■ 読む文章:
>>>

こんにちは。頭を回転させるのが大好きな永田です。

いきなりですが、小学校の「算数」と中学校以降の「数学」の違いは何でしょうか。もちろん、どんどん複雑なものを扱うようになっていくというのもありますが、扱う内容が抽象的になっていくというのが大きな変化だと思います。例えば中学入試の問題であれば「〇〇さんが~求めなさい」となっているものが、数学だと「xの値を求めなさい」となっていきます。
もちろん、抽象的にすることで良いこともあります。今「つるかめ算」「倍数算」「消去算」などと別々のもののように扱っている問題は、中学に入ったら「連立方程式」という1つのものにまとまります。わざわざこの場合はこう解いて・・・などと考えず、式で表して同じように解いていくことができるようになります。中学受験の勉強でも、「マルイチ算」は少し抽象に寄った考え方ですね。
しかし、これまで具体的な問題を中心に考えてきたものを、突然抽象的にしろと言われても難しいもの。使いこなせれば大きな武器になりますが、そこまで行くのには時間がかかります。

<<<

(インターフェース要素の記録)
>>>

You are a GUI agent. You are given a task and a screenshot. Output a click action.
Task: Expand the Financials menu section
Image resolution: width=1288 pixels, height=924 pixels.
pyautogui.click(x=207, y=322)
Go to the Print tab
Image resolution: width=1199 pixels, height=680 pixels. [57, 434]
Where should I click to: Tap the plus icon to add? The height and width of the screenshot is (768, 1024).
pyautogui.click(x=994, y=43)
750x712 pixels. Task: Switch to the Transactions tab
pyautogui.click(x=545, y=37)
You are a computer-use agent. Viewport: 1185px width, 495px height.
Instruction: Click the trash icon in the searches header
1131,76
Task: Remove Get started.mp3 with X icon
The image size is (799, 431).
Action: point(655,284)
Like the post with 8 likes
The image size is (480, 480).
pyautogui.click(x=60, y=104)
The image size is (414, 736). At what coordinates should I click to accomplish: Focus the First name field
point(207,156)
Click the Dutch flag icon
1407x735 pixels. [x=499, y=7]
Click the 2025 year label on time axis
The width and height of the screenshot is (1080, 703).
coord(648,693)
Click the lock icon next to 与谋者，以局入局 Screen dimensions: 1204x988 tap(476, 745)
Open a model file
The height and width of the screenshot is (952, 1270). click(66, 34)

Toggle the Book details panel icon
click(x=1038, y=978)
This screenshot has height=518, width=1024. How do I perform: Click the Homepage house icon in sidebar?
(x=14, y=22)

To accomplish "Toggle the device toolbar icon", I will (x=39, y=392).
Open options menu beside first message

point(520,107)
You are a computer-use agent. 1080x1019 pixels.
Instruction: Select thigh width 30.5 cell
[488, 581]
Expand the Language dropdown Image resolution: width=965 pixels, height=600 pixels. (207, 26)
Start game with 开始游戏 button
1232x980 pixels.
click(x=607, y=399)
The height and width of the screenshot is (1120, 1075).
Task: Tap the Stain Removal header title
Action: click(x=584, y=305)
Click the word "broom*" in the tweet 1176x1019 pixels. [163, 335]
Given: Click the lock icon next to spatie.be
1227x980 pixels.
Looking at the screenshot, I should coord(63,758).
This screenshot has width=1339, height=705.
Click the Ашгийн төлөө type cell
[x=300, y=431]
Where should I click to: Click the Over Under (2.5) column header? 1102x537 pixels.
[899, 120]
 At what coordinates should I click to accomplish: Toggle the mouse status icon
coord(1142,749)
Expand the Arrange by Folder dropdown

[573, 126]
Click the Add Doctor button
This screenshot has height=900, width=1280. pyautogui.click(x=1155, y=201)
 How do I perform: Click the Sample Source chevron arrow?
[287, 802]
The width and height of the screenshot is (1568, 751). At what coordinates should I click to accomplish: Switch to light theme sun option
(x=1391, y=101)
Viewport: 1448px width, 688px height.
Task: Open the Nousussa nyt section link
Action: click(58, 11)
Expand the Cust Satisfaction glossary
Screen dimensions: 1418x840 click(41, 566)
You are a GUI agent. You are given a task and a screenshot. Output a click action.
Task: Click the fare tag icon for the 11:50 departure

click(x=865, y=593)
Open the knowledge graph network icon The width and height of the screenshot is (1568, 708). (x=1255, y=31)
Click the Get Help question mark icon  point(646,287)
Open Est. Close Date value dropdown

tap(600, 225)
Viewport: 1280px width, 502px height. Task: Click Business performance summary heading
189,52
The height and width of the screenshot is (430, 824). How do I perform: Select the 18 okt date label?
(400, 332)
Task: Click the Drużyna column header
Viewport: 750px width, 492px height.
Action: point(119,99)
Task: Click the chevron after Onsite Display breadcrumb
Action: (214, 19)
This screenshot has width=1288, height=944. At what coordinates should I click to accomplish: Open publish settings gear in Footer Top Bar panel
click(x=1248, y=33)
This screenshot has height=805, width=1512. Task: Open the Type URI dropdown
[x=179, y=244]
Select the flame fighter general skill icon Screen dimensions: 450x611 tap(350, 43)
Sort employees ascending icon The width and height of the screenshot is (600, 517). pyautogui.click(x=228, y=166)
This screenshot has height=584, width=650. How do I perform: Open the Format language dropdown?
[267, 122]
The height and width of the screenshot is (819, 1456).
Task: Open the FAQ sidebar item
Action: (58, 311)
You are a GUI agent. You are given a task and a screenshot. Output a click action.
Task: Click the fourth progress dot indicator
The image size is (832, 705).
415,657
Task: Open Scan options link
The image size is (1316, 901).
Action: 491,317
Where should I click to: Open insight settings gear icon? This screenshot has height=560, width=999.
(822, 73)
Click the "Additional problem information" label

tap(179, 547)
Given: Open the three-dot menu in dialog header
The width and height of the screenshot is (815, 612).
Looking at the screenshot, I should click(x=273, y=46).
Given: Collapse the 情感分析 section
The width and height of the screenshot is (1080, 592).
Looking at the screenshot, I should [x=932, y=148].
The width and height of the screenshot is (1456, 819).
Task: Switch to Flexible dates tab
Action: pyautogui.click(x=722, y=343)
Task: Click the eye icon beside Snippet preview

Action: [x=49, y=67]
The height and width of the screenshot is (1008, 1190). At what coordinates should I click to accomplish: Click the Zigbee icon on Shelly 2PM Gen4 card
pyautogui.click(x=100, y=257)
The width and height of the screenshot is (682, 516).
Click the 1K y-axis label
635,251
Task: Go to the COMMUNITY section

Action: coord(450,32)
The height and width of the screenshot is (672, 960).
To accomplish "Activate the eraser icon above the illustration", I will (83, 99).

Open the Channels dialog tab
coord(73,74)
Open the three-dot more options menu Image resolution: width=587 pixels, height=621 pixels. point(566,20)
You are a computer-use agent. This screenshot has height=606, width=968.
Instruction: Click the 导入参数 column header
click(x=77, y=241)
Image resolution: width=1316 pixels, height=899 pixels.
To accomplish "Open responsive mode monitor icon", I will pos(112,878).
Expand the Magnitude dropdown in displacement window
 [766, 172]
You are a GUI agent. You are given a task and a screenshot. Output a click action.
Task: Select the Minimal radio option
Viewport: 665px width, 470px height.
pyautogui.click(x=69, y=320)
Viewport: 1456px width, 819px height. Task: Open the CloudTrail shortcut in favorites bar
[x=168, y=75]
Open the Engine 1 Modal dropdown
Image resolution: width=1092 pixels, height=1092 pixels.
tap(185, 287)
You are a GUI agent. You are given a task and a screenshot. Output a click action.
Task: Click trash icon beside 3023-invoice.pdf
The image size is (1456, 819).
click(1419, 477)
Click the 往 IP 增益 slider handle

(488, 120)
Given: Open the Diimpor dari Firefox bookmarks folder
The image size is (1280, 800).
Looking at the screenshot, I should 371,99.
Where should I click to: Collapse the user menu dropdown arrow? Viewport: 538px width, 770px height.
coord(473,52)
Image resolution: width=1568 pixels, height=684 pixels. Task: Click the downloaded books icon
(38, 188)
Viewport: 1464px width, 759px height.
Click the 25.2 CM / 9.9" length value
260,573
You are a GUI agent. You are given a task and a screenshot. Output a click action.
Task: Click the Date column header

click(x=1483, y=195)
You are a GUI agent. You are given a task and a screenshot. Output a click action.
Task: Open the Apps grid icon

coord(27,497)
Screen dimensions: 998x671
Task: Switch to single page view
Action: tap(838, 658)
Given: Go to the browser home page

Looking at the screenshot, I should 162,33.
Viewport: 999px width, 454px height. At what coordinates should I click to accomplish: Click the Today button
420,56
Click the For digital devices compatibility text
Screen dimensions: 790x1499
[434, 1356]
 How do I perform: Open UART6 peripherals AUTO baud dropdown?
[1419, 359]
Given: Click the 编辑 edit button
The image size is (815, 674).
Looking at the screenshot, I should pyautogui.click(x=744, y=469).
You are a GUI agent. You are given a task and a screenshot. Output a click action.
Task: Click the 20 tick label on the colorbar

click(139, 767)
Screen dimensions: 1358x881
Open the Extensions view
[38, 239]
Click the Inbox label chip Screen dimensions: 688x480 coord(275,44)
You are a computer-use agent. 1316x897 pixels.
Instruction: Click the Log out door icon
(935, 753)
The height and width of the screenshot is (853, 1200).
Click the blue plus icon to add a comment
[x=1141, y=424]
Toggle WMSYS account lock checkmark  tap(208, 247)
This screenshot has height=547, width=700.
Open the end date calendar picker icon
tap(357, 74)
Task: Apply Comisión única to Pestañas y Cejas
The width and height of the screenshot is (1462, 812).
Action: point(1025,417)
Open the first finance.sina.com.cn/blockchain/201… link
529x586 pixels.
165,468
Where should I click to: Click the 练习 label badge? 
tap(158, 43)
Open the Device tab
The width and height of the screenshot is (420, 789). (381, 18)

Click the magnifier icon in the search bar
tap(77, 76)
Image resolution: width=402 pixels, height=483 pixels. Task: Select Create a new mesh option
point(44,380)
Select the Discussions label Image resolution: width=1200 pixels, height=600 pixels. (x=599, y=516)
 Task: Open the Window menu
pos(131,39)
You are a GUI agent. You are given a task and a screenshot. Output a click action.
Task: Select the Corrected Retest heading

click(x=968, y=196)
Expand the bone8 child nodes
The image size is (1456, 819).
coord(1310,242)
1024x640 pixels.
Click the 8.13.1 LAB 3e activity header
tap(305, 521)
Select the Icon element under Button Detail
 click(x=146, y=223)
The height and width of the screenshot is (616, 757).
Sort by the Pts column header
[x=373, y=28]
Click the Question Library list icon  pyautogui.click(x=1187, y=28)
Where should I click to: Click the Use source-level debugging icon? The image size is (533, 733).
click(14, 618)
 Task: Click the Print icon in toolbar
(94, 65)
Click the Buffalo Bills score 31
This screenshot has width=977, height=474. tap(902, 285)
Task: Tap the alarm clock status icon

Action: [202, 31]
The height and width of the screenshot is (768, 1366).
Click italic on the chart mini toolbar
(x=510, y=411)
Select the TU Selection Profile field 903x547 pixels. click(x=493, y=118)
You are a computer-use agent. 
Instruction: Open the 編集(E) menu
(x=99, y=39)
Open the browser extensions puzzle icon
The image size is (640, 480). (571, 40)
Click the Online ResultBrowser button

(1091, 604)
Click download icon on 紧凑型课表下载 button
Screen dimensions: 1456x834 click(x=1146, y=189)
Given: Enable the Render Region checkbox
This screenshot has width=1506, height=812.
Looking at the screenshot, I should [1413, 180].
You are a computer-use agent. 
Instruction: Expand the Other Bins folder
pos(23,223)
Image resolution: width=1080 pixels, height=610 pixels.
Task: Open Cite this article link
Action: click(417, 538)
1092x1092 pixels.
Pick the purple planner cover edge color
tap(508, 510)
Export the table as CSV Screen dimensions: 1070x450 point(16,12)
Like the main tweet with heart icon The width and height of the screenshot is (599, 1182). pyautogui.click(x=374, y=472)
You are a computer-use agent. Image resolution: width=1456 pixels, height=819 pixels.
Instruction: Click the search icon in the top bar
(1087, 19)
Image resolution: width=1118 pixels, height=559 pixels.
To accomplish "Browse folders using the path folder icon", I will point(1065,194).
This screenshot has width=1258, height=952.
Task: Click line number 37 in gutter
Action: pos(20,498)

<<<

■ 依頼内容 A: 読む文章によると、「つるかめ算」「倍数算」「消去算」などは、中学に入ると何という1つのものにまとまりますか。
■ 依頼内容 B: 一覧のうち、「Task: Apply Comisión」を含む行で始まり「(x=510, y=411)」を含む行で終わる部分を、「Pts」を「Points」に置き換えて更新してください。ほかは変えず、その部分だけを示してください。

■ 想定解答 A: 連立方程式です。

■ 想定解答 B:
Task: Apply Comisión única to Pestañas y Cejas
The width and height of the screenshot is (1462, 812).
Action: point(1025,417)
Open the first finance.sina.com.cn/blockchain/201… link
529x586 pixels.
165,468
Where should I click to: Click the 练习 label badge? 
tap(158, 43)
Open the Device tab
The width and height of the screenshot is (420, 789). (381, 18)

Click the magnifier icon in the search bar
tap(77, 76)
Image resolution: width=402 pixels, height=483 pixels. Task: Select Create a new mesh option
point(44,380)
Select the Discussions label Image resolution: width=1200 pixels, height=600 pixels. (x=599, y=516)
 Task: Open the Window menu
pos(131,39)
You are a GUI agent. You are given a task and a screenshot. Output a click action.
Task: Select the Corrected Retest heading

click(x=968, y=196)
Expand the bone8 child nodes
The image size is (1456, 819).
coord(1310,242)
1024x640 pixels.
Click the 8.13.1 LAB 3e activity header
tap(305, 521)
Select the Icon element under Button Detail
 click(x=146, y=223)
The height and width of the screenshot is (616, 757).
Sort by the Points column header
[x=373, y=28]
Click the Question Library list icon  pyautogui.click(x=1187, y=28)
Where should I click to: Click the Use source-level debugging icon? The image size is (533, 733).
click(14, 618)
 Task: Click the Print icon in toolbar
(94, 65)
Click the Buffalo Bills score 31
This screenshot has width=977, height=474. tap(902, 285)
Task: Tap the alarm clock status icon

Action: [202, 31]
The height and width of the screenshot is (768, 1366).
Click italic on the chart mini toolbar
(x=510, y=411)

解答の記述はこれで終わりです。